Citing fair compensation practices, RBC says it is 'taking allegations seriously'
A division of RBC is facing a now certified $800 million class-action lawsuit.
The certification opens the door for the court to examine the particular vacation and holiday pay practices at RBC DS [Dominion Securities], and whether the claims are true, say co-lead class counsel David O'Connor, Daniel Lublin and Stephen Moreau at the law firms of Roy O'Connor, Cavalluzzo and Whitten&Lublin who represent the class members.
“Any subsequent decision from the court on the merits of the allegations in the claim, which have not been tested or proven in court, may also provide some valuable guidance for many other employers and employees about vacation and holiday pay on commissions or variable income more generally,” they say.
Recently, after a legal action that lasted for more than 15 years, CIBC agreed to pay a total of $153 million to roughly 30,000 current and former employees.
RBC cites fair compensation practices
But the court’s decision to allow the lawsuit to proceed as a class action is a procedural step only and not a ruling on the merits of the case, said Greg Skinner, spokesperson for RBC in a statement.
“There has not yet been a trial and the court has not made any decision on whether RBC DS employees have appropriately received statutory vacation and holiday pay.”
RBC believes that all advisors have received their statutory vacation and holiday pay, it said, and “takes the allegations seriously and ensures that everyone who works at any RBC company is fairly compensated and we will be defending ourselves.”
With the matter still before the courts, RBC said it had no further comments.
In Ontario, an employee has two avenues for bringing claims relating to alleged breaches of the Employment Standards Act, 2000 (ESA), including an alleged failure to pay wages or a wrongful dismissal claim, according to one legal expert.
Claims of underpayment
In the lawsuit, Leigh Cunningham – a former RBC Dominion Securities (RBC DC) investment advisor who earned commission payments – claims that the employer improperly underpaid commissioned investment advisors and their associates and assistants.
That apparently happened when the company failed to pay additional vacation and statutory holiday pay on top of their commissions or variable income, she says.

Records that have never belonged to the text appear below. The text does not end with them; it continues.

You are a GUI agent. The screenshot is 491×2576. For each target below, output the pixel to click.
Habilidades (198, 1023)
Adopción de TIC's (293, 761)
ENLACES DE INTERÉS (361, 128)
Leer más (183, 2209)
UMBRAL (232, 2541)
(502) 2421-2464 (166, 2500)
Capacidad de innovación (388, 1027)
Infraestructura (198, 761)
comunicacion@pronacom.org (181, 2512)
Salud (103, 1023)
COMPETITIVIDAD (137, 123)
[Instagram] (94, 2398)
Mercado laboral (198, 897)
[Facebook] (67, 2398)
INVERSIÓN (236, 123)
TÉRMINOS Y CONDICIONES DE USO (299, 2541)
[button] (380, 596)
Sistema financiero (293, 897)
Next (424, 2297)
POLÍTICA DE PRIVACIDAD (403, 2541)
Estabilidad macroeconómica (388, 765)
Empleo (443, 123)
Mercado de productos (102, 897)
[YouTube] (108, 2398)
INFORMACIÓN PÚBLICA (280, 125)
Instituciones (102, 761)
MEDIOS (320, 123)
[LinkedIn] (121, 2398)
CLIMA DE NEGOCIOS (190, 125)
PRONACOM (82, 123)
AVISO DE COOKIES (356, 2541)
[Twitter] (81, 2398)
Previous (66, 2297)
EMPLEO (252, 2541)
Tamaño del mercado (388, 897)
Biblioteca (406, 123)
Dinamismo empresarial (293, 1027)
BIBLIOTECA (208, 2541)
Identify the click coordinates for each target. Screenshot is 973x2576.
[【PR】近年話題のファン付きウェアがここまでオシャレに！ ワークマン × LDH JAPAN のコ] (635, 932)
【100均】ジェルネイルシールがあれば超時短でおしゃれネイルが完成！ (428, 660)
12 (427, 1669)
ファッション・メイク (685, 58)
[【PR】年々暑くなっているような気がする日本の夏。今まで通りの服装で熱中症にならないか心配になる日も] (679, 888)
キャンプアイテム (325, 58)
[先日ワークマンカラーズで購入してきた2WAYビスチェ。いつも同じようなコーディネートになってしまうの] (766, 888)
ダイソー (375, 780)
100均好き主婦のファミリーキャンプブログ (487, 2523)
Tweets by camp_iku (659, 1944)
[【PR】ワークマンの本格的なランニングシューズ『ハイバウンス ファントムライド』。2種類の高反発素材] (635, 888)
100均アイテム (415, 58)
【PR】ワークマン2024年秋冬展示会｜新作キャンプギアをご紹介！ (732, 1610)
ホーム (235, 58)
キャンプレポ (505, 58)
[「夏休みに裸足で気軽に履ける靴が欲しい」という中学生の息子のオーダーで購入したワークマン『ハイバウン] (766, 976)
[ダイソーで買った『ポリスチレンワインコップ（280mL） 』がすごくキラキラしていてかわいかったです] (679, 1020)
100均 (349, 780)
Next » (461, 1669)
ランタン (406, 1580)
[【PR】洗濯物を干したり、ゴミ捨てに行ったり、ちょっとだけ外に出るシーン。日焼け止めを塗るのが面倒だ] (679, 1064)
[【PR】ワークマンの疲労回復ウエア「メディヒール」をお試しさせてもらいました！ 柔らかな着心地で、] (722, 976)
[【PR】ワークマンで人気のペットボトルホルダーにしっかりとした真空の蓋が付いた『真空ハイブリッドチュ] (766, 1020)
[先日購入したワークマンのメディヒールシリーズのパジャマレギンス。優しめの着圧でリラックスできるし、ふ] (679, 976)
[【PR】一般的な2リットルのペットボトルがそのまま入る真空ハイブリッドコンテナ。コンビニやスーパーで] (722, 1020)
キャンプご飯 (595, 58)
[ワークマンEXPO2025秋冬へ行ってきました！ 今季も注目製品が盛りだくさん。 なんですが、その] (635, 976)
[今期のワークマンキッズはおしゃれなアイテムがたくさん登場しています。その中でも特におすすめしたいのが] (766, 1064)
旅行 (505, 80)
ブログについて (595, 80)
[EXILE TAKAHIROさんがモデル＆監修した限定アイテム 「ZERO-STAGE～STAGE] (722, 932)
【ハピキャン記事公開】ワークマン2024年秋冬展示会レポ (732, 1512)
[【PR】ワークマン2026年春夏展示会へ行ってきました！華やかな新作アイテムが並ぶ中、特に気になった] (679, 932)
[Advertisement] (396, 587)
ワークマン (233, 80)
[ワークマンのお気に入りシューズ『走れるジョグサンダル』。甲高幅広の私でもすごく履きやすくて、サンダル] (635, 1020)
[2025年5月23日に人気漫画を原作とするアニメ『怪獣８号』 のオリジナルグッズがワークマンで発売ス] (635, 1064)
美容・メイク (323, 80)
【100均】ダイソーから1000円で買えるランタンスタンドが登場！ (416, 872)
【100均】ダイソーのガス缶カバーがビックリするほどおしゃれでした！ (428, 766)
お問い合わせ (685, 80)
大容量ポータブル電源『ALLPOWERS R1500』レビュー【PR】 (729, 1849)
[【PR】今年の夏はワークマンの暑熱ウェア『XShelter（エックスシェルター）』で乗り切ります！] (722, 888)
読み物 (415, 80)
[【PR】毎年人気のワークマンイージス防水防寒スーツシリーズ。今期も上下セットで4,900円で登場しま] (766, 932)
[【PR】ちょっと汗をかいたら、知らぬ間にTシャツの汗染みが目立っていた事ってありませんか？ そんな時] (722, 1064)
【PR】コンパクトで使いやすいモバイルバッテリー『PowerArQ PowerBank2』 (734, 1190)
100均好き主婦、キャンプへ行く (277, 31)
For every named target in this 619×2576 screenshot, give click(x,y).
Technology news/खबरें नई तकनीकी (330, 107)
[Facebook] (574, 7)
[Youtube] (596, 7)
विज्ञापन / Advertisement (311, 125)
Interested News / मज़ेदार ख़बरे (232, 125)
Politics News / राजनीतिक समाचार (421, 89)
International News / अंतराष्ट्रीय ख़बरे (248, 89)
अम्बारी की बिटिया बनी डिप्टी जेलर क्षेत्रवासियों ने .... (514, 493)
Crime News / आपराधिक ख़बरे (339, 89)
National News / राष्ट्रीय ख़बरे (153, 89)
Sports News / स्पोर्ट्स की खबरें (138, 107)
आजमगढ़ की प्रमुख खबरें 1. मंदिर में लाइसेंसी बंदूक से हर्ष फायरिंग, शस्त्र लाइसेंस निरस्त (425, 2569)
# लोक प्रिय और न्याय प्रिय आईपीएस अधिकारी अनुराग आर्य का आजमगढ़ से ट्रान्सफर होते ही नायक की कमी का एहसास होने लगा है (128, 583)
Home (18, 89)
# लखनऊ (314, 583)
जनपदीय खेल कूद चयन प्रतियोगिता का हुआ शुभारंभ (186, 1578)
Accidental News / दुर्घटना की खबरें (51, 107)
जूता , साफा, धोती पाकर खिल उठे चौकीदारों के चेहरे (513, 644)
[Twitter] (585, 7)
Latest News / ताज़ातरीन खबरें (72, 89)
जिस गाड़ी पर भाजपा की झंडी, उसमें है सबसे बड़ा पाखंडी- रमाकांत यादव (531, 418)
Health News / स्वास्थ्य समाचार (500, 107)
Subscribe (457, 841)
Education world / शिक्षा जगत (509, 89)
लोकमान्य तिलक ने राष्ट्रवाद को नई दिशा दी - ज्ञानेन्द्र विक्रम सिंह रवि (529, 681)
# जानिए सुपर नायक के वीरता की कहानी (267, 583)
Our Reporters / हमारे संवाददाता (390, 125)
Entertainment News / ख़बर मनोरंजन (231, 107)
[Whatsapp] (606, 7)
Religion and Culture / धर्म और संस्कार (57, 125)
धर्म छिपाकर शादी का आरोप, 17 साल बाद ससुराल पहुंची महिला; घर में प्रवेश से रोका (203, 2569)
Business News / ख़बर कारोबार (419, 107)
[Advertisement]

Provincial legislation requires employers to pay vacation and public holiday pay on all wages earned, including variable income such as commissions. Employers are also required to record and report the calculation and payment of vacation and public holiday pay for employees, notes law firm Cavalluzzo.
The Ontario Superior Court of Justice released a decision certifying the lawsuit as a class proceeding on Dec. 29, 2022.
"I am very pleased with this favourable decision", says Cunningham. "The decision is an important step in the proceeding and provides access to justice for the entire class of employees. I am eager to move the case forward to the next phase.”